◆ WHAT TO DO
Your answer must be the exact lines from the one holding "You are a computer-use agent." through the last line of the records below, with no pictures.

◆ EXCERPTED DATA
= = = = = = =

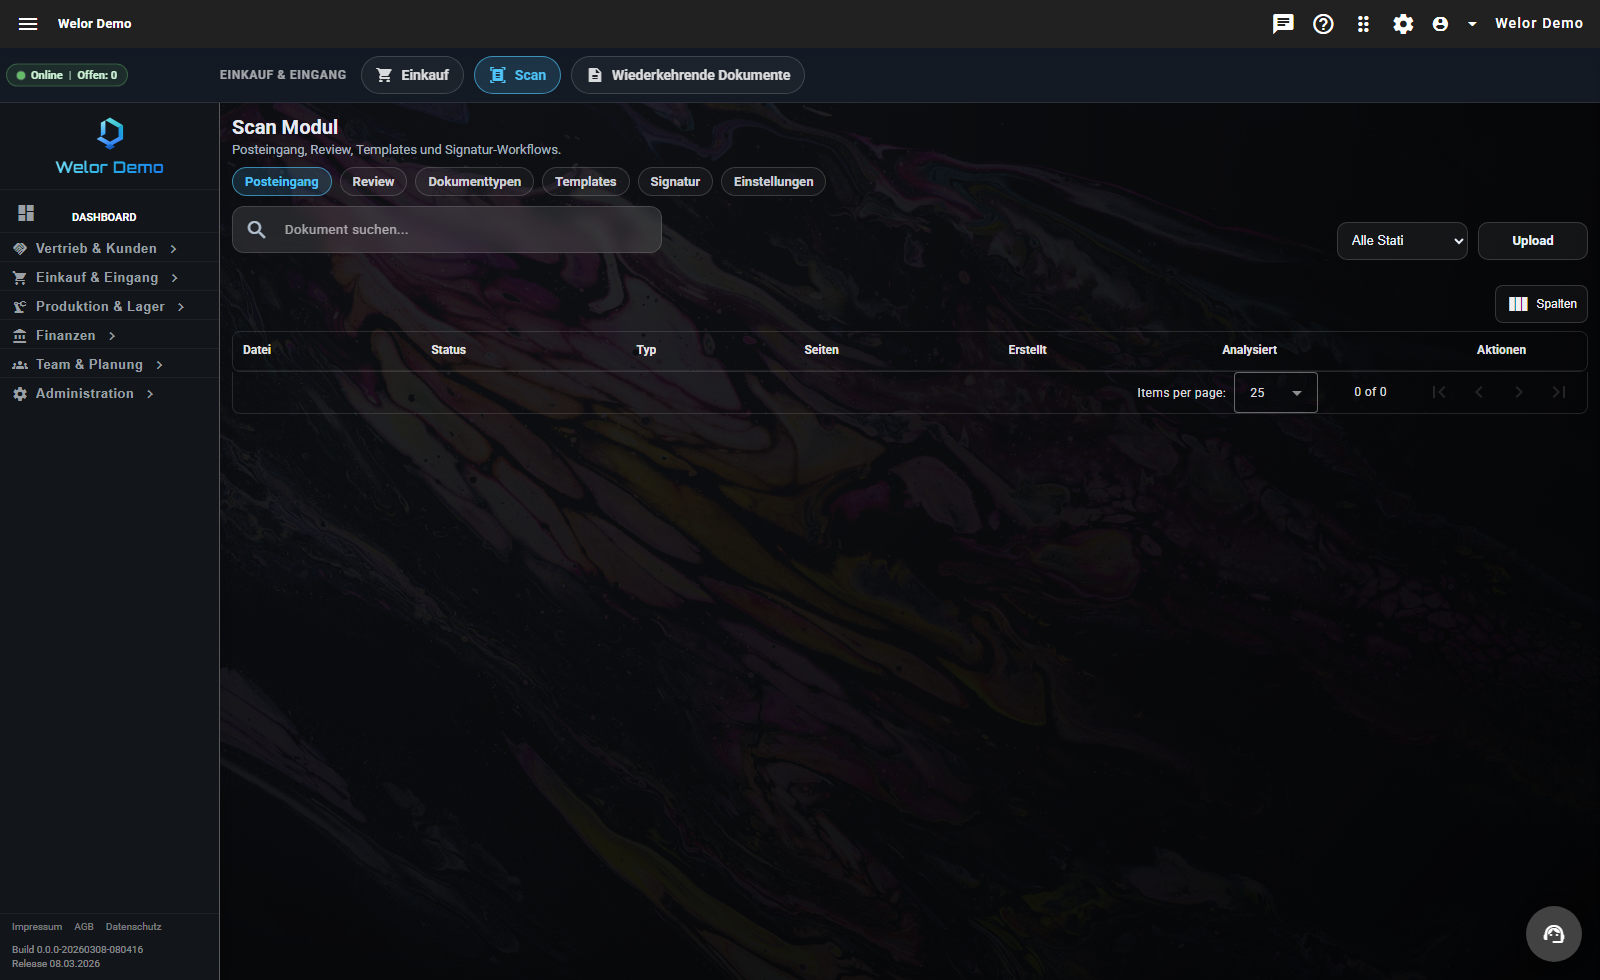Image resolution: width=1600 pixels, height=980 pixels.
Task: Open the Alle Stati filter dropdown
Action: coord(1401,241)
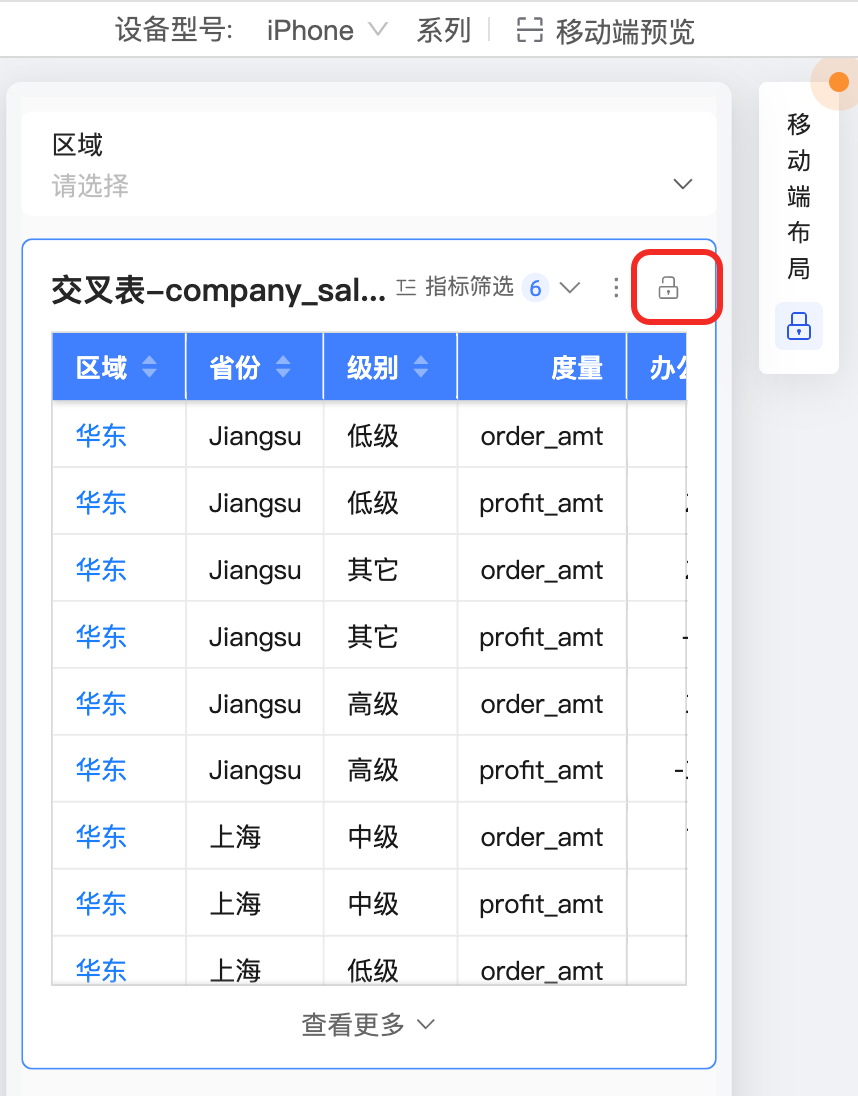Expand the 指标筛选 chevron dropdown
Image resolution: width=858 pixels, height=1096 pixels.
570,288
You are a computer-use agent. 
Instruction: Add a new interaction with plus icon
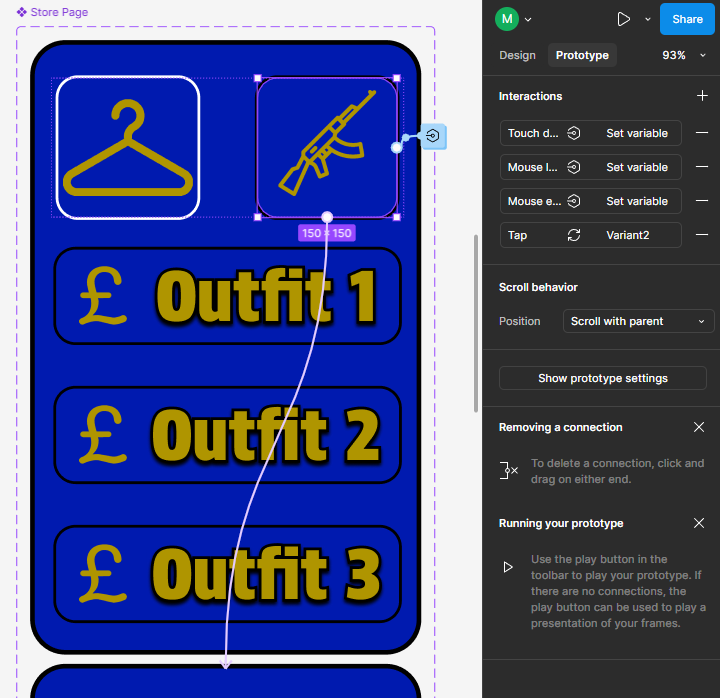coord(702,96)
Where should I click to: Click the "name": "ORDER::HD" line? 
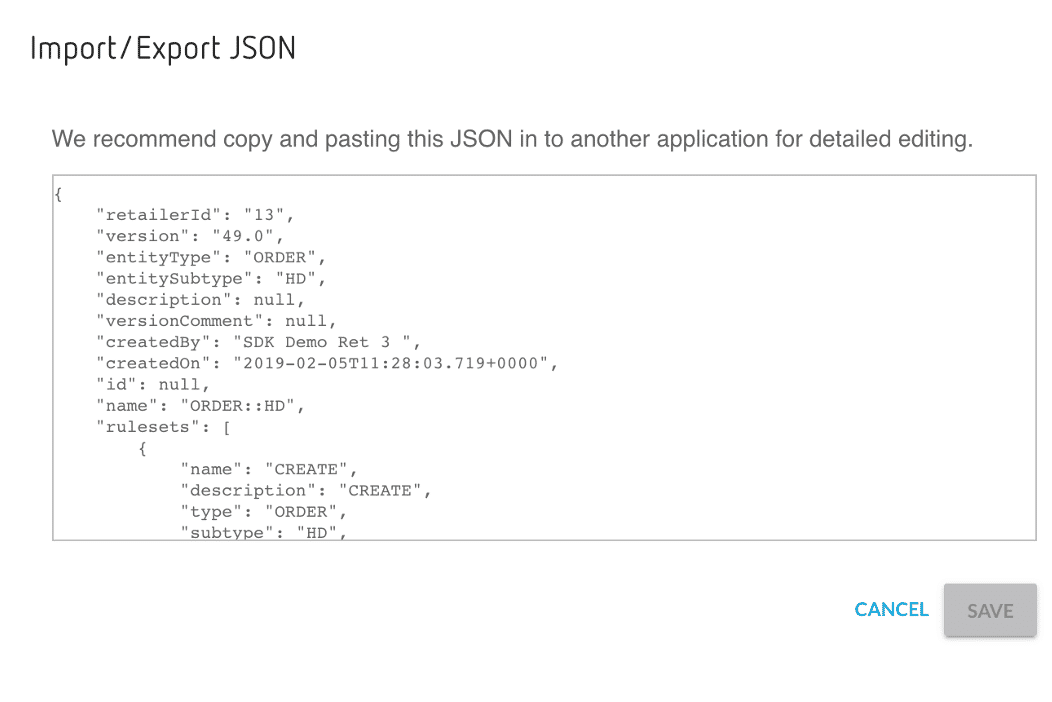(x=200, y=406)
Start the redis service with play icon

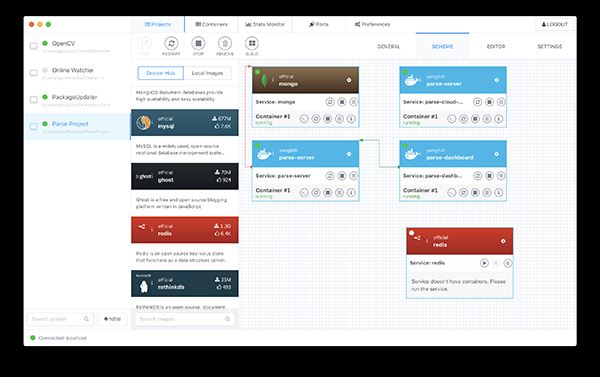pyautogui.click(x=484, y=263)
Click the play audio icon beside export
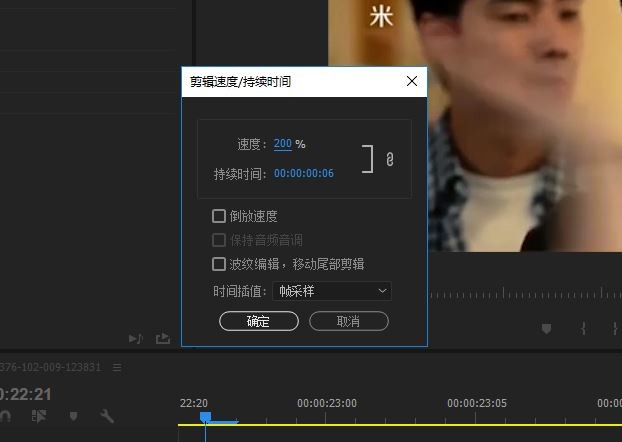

= = = = = = =

◆ WRITTEN SOLUTION
You are a computer-use agent. 
Instruction: Add a new interaction with plus icon
coord(702,96)
Where should I click to: Click the "name": "ORDER::HD" line? 
(x=200, y=406)
Start the redis service with play icon

pyautogui.click(x=484, y=263)
Click the play audio icon beside export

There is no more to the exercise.